Ethics Dunce: ESPN

"That will teach you to fudge the truth, Smith. Remember, you're a journalist!"

“That will teach you to remember to fudge the truth, Smith. Remember, you’re a journalist!”

Item: ESPN suspends Stephen A. Smith. Why? In response to the uproar over the NFL’s suspension of domestic abuser Ray Rice only two games for punching a woman’s lights out—the love of his life!—Smith uttered the blasphemy that some victims of domestic abuse share responsibility for their plight. Of course, he is 100% correct, and this something that many women must hear, learn, and act upon, or perhaps die. The proof: the precise case that prompted Smith’s comments! Janay Palmer, Rice’s punching bag, refused to file a complaint against him, and married the bastard a couple of months after he hauled her unconscious body out of a hotel elevator like a sack of potatoes, caught on camera.

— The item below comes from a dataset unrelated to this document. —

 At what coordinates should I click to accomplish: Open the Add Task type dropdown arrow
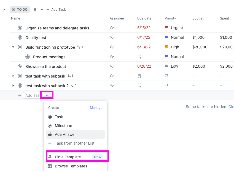[x=47, y=95]
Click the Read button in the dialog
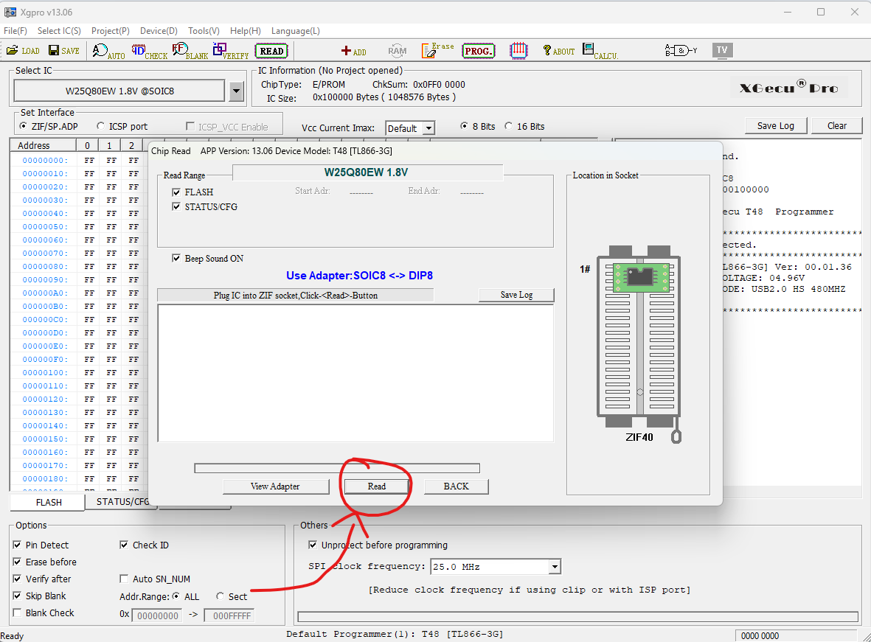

If (I would say “when”) she gets clocked again, is she partially responsible? Absolutely. I also think she’s responsible in part for the injuries of every abused woman who follows her high-profile, irresponsible, violence-provoking (I use that unfortunately inexact word as Smith used it) example.

Smith’s suspension—for a week, almost as long as Rice— to mollify the feminist apologists for their violence enabling sisters, is craven and wrong.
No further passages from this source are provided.